Dicono di non giudicare un libro dalla copertina, ma siamo davvero in grado di farlo? Il giorno in cui ho imparato a volermi bene cattura l’attenzione anche di un lettore distratto, spicca in mezzo ad altri libri e il titolo dà il colpo di grazia.Sfido chiunque a non prenderlo tra le mani e sbirciare la trama, almeno per chi ama il genere. Ho iniziato a leggerlo carica di aspettative, pensando di trovarmi di fronte a una storia più leggera e facile da digerire, magari una di quelle di cui ti innamori dalla prima pagina. Mi sbagliavo. Non è stato subito colpo di fulmine, come è successo con la copertina, ma ho faticato parecchio prima di riuscire a entrare in sintonia con i personaggi e con l’evoluzione della storia. Maryse, la protagonista e mamma di Charlot, è un brillante neuropediatra che cerca di tenere tutto sotto controllo, sfuggendo spesso dalle domande scomode e particolari del figlio. Non riesce a capire e a saziare la sua fame di curiosità, a rispondere a tutte quelle raffiche di domande che un bambino così piccolo non dovrebbe fare o soltanto pensare. Il fatto è che Charlot non è un bambino come tutti gli altri, lui è speciale, guarda il mondo con occhi liberi dall’ego, dalla superficialità e da tutte quella “povertà” che avvelena l’animo. Maryse non è in grado di entrare nel suo mondo, almeno non subito e non così facilmente, ha bisogno del suo tempo per avvicinarsi al figlio e ad accettarlo per com’è. Se all’inizio questo rapporto, queste domande insistenti e, a mio avviso, forzate per un personaggio di nove anni mi infastidivano, hanno iniziato a prendere un’altra piega dopo circa 1/3 del libro. E lì mi sono innamorata di questa “diversità”. Un romanzo che si affaccia alla vita, che mette in luce l’importanza di godersi il momento con tutte le sue imperfezioni, di respirare il profumo del mondo che ci circonda. Ci sono dei passaggi davvero belli e profondi che mi hanno commosso, non starò a raccontarvi il perchè e il come, lascio a voi la possibilità di decidere se leggere o meno questo romanzo. Ma sono certa che se siete un po’ curiosi lo farete!

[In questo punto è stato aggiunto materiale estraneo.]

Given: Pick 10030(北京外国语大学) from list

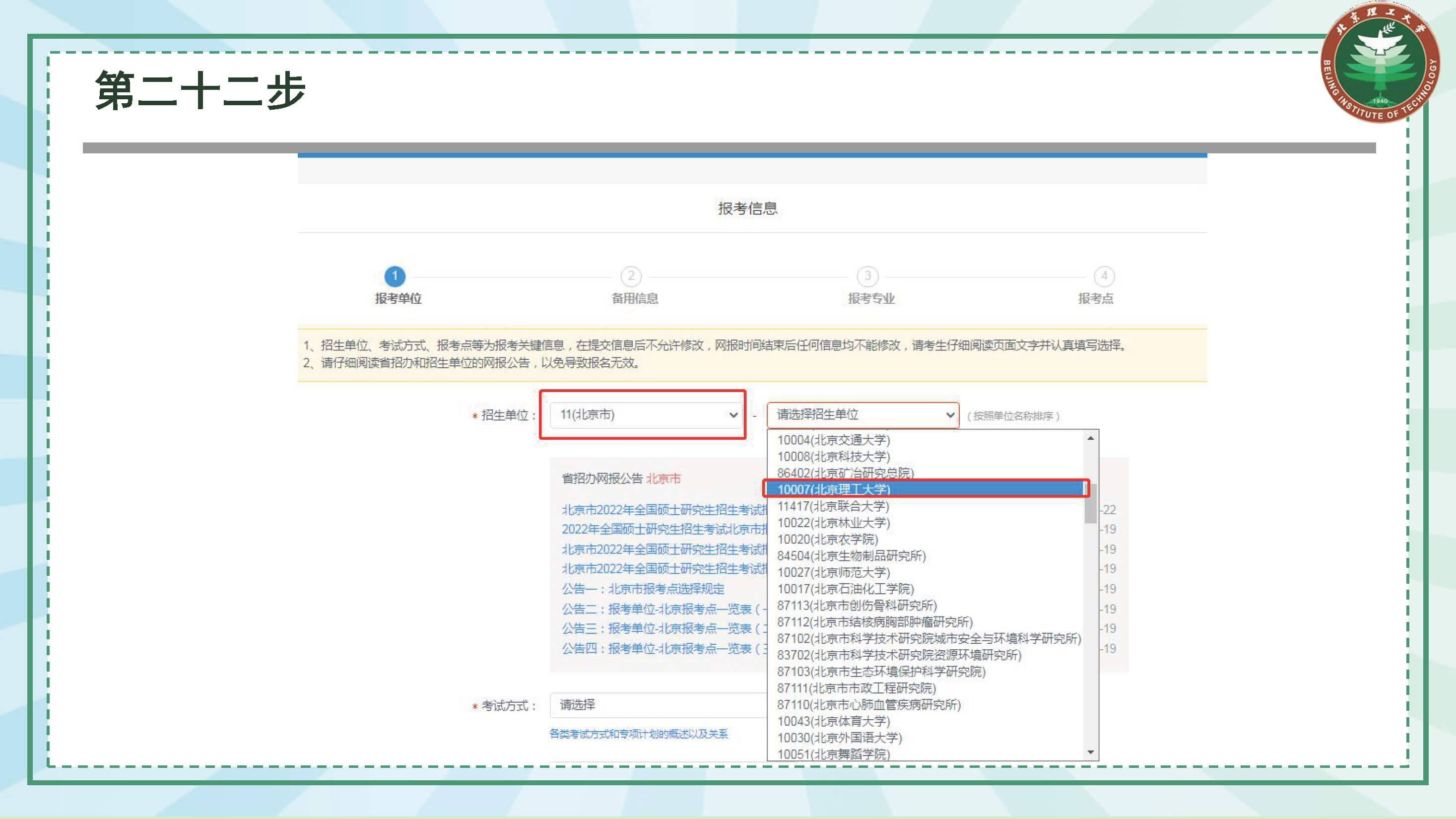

Tocca a me parlarvi di Alex, la madrina di Charlot e amica di Maryse. Cresciuta in campagna, tra vacche e capre, travolta fin da ragazzina da una grande passione per l’ostetricia. Una passione che è come una vocazione, tanto da metterla al primo posto tralasciando tutto il resto… anche legarsi sentimentalmente a qualcuno. Sarà lei ad aiutare Maryse a dare alla luce Charlot, dopo un lungo e difficile travaglio. Fin da subito si crea, quindi, un legame con questo bambino che già appena nato brilla di una luce particolare, più accecante. Alex è diversa da Maryse, entra in sintonia con il cuore delle persone, supera le barriere della ragione, ma in qualche modo, non si sa come, la loro amicizia regge grazie a queste diversità. In ogni momento difficile lei c’è, l’asseconda, l’aiuta, la sorregge. L’autrice ci descrive una donna che sembra appartenere ad altri tempi, devota al suo lavoro e a volersi bene, rincorrendo sempre i suoi sogni e il bisogno di sapere qual è il suo posto nel mondo. Non occupa tanto spazio tra le pagine del romanzo, ma la sua presenza è sempre costante nei passaggi più importanti. Leggere per credere.